◆ **Exercise instructions**: Exclude pictures; retype the lines below from the line containing "Task: Click the five-star rating" through the end of the records, both ends kept.

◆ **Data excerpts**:
----
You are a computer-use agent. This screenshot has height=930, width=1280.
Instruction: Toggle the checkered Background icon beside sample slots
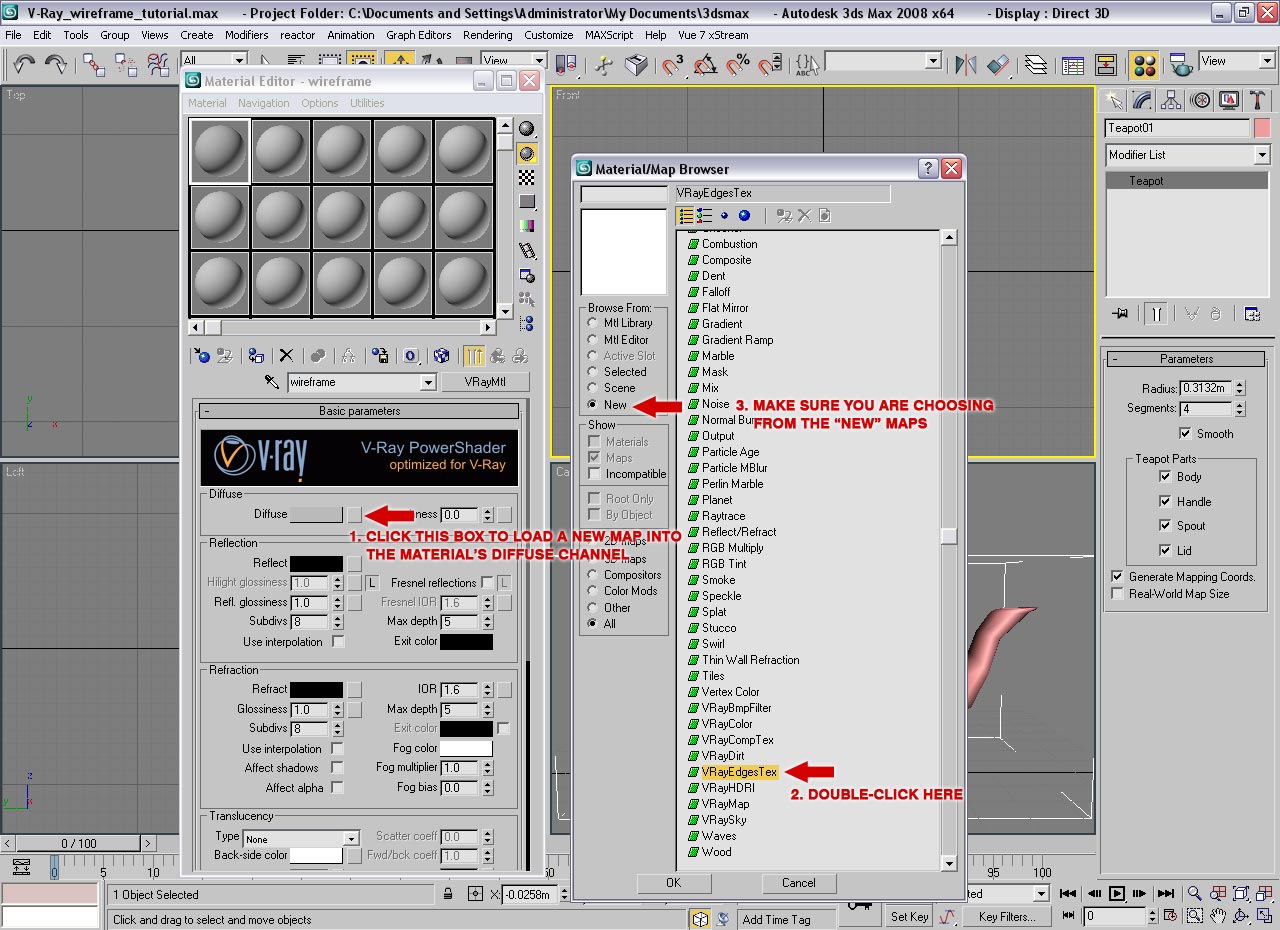pos(527,176)
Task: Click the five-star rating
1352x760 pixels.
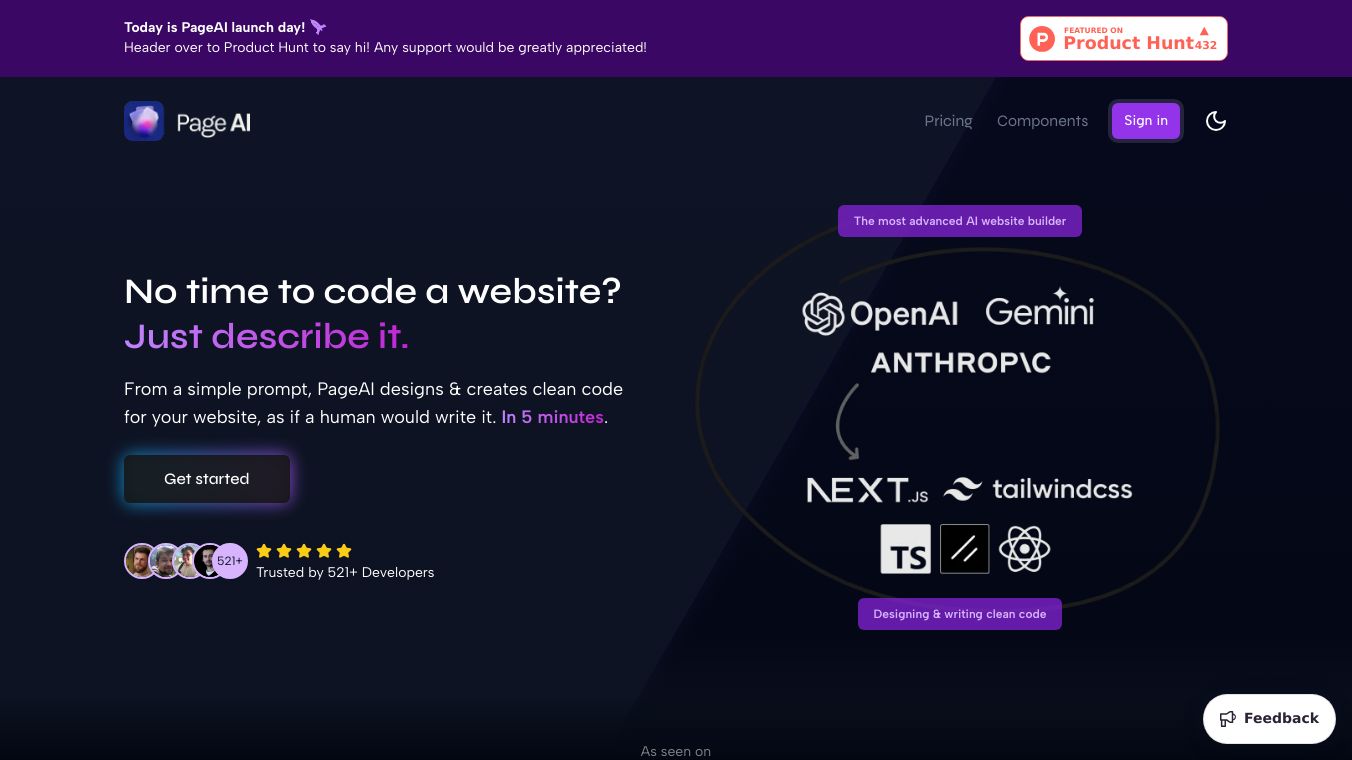Action: 304,551
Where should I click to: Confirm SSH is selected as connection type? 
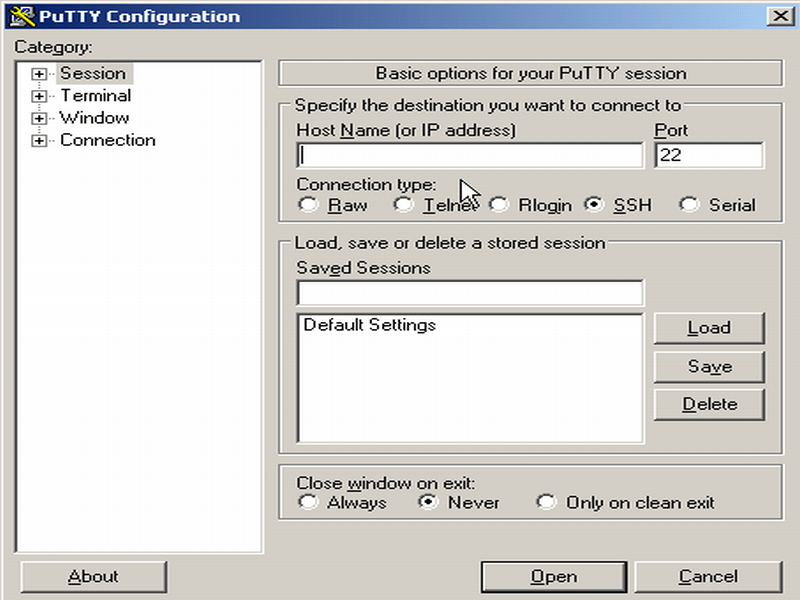click(x=594, y=204)
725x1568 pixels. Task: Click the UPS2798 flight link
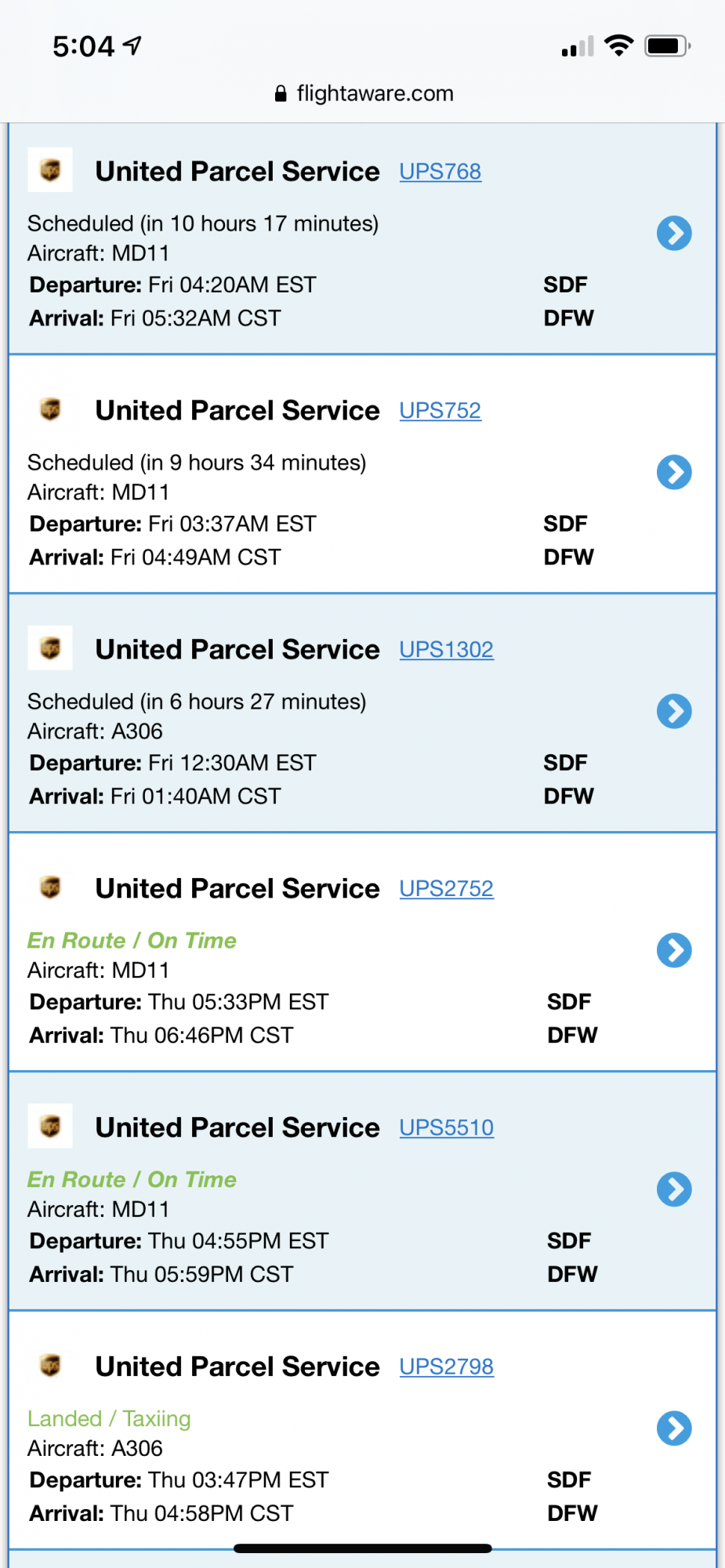[x=446, y=1367]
----
◆ **Answer box**:
Task: Click the five-star rating
1352x760 pixels.
Action: 304,551
Where should I click to: Confirm SSH is selected as connection type? 
click(x=594, y=204)
725x1568 pixels. Task: Click the UPS2798 flight link
[x=446, y=1367]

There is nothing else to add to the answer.